Ci viene in aiuto, però, recuperare “il potere sociale del rito”: le stesse “condoglianze” ad esempio – ora confinate quasi esclusivamente dentro una vuota formalità – in passato conservavano il valore di una vera e propria “pratica”, che prevedeva un vasto spettro di partecipazioni al dolore dell’altro.
Ed è questo tipo di “cura reciproca”, che possiamo recuperare per affrontare meglio le inevitabili perdite che costellano la nostra vita.

Il rito sa conferire, infatti, significato a gesti che altrimenti risulterebbero privi di senso: trasformando il caos (disordine) in cosmos (ordine), ma soprattutto rafforzando i nostri legami sociali.
Attraverso il rito si possono cioè riaffermare valori, gestire cambiamenti vitali, esorcizzare paure. Creando connessioni profonde all’interno della comunità e rendendo tangibili e ripetibili esperienze che altrimenti resterebbero caotiche.

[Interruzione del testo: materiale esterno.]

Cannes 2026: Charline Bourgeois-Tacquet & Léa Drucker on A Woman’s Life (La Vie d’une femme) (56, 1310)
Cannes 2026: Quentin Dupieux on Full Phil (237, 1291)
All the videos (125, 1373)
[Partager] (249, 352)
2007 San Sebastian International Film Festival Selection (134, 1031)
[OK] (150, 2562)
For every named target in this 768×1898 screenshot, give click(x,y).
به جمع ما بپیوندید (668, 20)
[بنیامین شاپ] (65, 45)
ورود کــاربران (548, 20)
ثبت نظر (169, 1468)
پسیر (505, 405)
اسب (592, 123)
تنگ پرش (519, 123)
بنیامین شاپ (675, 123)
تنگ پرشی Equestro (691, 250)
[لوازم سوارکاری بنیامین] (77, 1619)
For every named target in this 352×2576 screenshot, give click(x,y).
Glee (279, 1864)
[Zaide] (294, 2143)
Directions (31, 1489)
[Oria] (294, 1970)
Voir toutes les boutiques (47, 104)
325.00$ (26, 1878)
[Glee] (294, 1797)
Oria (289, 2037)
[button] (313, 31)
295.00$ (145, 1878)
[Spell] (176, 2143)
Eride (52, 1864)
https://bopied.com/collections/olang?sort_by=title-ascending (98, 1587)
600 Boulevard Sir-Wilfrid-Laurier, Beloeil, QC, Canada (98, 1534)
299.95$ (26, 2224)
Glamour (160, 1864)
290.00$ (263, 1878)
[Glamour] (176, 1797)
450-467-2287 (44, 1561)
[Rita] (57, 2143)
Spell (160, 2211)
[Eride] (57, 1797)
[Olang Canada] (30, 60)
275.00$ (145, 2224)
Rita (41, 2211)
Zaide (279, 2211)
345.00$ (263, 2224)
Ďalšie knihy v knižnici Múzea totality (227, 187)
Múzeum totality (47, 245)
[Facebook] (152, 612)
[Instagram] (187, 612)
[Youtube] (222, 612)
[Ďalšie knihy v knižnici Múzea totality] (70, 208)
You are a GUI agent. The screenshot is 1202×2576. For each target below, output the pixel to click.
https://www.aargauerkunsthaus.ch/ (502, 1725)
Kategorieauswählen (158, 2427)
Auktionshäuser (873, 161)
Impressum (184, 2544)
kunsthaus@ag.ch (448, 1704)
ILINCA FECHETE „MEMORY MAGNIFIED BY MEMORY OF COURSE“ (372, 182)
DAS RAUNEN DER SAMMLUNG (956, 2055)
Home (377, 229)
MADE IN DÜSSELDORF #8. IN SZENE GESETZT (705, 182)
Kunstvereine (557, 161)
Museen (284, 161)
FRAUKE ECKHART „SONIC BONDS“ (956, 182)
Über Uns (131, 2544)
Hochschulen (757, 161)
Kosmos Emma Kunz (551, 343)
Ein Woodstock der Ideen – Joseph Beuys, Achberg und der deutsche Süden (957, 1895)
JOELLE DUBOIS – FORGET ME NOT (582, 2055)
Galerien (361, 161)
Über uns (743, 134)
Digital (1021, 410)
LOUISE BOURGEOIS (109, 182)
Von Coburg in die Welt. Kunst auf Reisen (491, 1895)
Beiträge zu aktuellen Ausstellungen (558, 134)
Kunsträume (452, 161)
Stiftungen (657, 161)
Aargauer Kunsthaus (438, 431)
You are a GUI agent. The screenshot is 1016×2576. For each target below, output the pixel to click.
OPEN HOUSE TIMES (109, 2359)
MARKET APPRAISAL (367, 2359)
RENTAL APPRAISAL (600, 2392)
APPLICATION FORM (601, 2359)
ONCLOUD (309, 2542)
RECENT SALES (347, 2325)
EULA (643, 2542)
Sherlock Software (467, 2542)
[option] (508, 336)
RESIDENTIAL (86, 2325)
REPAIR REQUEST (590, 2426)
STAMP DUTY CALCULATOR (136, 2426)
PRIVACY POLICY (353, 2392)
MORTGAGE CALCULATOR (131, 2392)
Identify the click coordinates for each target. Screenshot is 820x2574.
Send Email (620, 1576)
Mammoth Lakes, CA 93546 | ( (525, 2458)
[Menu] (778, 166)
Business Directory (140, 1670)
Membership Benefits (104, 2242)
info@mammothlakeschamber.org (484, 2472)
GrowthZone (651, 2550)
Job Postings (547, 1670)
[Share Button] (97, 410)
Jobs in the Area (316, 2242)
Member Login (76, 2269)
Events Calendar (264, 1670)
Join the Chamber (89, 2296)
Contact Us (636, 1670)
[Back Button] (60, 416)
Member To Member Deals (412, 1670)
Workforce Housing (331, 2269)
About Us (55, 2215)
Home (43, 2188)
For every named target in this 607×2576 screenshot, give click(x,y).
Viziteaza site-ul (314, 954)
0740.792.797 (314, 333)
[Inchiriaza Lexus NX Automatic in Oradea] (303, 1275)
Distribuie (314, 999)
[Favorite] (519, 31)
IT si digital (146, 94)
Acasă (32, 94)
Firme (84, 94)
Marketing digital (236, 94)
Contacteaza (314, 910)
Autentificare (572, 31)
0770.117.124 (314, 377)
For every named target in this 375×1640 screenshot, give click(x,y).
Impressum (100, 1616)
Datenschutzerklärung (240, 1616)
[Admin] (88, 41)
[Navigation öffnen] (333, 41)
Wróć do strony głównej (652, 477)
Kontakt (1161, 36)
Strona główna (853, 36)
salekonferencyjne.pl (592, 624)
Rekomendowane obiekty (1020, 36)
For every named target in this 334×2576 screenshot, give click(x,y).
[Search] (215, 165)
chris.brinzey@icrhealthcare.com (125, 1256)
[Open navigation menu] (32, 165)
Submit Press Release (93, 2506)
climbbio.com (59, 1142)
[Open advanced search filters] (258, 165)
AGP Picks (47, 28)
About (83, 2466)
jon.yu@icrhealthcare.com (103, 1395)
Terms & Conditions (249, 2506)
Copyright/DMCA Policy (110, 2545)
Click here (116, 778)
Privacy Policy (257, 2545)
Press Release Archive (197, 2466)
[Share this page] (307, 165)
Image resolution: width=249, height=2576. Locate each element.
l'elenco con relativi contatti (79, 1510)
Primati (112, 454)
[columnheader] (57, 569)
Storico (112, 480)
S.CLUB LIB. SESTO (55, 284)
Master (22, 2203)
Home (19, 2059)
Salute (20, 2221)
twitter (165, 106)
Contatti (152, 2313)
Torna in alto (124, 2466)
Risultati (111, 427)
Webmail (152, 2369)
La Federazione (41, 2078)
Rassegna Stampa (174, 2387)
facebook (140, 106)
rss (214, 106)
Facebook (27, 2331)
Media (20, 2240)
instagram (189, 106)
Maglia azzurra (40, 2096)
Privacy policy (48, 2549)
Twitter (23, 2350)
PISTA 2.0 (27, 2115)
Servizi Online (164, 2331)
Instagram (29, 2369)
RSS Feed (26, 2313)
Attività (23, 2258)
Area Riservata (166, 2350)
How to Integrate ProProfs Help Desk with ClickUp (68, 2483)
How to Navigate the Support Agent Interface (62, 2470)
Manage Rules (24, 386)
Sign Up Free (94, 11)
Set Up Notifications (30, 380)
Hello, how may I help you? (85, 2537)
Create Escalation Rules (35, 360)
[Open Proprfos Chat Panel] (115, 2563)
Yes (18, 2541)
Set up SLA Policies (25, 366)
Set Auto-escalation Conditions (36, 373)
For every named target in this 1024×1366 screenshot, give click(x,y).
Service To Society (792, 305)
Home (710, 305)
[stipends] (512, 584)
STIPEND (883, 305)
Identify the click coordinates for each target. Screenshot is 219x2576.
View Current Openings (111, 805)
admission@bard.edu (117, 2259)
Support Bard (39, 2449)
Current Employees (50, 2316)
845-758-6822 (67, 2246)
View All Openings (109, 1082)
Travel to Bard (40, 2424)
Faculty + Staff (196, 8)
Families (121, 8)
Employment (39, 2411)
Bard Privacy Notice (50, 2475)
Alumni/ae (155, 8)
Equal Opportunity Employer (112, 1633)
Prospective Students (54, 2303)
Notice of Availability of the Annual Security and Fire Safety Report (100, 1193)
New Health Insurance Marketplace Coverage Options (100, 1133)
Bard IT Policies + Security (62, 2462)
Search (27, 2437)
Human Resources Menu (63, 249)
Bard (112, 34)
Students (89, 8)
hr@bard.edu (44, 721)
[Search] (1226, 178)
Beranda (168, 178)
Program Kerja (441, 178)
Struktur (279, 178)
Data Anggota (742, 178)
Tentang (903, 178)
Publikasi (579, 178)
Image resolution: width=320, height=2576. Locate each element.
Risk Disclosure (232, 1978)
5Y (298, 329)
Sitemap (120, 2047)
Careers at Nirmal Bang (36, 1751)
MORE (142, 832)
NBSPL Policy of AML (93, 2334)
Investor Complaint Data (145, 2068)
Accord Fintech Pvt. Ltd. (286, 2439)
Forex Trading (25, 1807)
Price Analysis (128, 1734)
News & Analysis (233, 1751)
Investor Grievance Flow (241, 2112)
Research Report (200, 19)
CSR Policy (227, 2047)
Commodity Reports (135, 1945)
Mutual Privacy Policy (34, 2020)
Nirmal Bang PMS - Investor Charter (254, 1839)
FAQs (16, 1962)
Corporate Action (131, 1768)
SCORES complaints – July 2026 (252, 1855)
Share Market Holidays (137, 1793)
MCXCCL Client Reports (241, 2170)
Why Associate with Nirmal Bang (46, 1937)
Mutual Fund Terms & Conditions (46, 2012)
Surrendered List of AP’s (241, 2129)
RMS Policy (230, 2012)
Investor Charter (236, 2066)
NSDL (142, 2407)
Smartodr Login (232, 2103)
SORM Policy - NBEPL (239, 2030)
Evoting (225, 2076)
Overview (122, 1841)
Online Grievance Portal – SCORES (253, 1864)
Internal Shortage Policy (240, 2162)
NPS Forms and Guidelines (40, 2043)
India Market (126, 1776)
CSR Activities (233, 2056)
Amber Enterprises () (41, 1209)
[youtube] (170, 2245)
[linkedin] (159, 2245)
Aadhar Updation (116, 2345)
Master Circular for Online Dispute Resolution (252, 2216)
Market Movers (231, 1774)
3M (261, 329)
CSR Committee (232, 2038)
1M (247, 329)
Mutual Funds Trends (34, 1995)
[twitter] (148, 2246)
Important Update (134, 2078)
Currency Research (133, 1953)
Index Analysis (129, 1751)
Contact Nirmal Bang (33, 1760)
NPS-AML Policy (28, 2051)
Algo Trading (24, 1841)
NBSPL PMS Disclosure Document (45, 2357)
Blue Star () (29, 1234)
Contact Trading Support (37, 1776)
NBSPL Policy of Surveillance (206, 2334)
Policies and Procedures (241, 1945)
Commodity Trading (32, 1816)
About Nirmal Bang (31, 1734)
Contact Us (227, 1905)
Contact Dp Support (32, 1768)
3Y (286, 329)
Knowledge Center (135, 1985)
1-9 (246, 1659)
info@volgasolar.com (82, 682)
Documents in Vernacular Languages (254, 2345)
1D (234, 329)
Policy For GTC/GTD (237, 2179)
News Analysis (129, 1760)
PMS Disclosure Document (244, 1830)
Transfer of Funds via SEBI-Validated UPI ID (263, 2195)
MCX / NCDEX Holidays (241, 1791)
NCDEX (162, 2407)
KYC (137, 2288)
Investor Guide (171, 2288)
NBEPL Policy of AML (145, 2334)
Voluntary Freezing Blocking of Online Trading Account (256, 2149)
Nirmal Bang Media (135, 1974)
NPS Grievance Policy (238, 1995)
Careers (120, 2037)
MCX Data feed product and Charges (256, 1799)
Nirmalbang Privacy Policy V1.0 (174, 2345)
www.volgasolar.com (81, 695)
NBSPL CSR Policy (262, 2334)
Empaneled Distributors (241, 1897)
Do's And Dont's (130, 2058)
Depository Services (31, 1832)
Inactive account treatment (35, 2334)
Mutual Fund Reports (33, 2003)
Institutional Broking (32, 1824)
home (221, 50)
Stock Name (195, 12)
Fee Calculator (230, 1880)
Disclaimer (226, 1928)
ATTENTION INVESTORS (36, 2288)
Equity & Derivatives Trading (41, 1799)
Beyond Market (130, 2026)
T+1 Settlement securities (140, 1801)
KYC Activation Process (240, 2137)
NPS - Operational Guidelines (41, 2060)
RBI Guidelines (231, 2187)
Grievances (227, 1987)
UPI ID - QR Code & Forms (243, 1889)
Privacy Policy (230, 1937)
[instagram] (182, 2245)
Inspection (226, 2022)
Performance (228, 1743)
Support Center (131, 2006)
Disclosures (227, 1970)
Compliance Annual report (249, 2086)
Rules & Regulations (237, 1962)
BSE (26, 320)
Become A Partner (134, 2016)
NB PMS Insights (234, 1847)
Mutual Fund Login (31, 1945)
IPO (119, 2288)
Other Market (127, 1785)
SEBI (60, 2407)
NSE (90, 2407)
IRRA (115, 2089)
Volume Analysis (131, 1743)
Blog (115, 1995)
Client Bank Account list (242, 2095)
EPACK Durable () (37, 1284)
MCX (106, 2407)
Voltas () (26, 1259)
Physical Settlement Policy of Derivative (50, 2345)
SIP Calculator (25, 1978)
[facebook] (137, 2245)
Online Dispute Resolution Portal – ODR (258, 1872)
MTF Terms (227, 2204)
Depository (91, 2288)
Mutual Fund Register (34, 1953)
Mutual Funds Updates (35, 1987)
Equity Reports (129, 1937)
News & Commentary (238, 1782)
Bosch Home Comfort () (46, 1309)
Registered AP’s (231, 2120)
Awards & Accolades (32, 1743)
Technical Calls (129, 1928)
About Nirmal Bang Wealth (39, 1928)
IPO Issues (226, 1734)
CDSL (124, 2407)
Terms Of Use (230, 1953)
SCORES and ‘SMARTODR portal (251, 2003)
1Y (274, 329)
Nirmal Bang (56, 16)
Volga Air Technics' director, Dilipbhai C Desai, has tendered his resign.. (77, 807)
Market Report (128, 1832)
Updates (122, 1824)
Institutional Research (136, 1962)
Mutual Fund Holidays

Come la morte. Che oggi è quasi un tabù: un argomento di cui non si deve parlare, un evento privato da vivere con freddo distacco.
Il rito, però, per essere efficace ha bisogno di una partecipazione emotiva profonda, possibile solo in presenza di una seducente componente artistico-estetica.
Che qui, nella proposta di Francesco Marilungo, è davvero assai coinvolgente.

Sono 5: sono ospitate in luttuosi abiti neri, romanticamente barocchi.
Sono avvolte da quell’aura di morte che vitalmente si dà in habiti (modi di essere) meravigliosamente abbondanti.
La voce di una di loro guida il rito in scena: è quella di Vera Di Lecce. Dall’allure di un pierrot nero, incanta i sensi e gli animi contaminando, in chiave contemporanea, antichi lamenti funebri: attraverso la musica techno, attraverso la trance.

Ma è solo una volta avvenuta la purificazione acquorea, che ci si può avvicinare alla dimensione sacra del rito funebre.

Il principio da cui tutto si origina è il respiro: da qui può zampillare il pianto.
Così necessario per facilitare l’elaborazione emotiva del dolore.
Così utile per un’umana connessione sociale.
Perché il pianto è un’apertura. Anche alla vulnerabilità, sì, ma indispensabile per un’autentica crescita personale, per una trasformazione.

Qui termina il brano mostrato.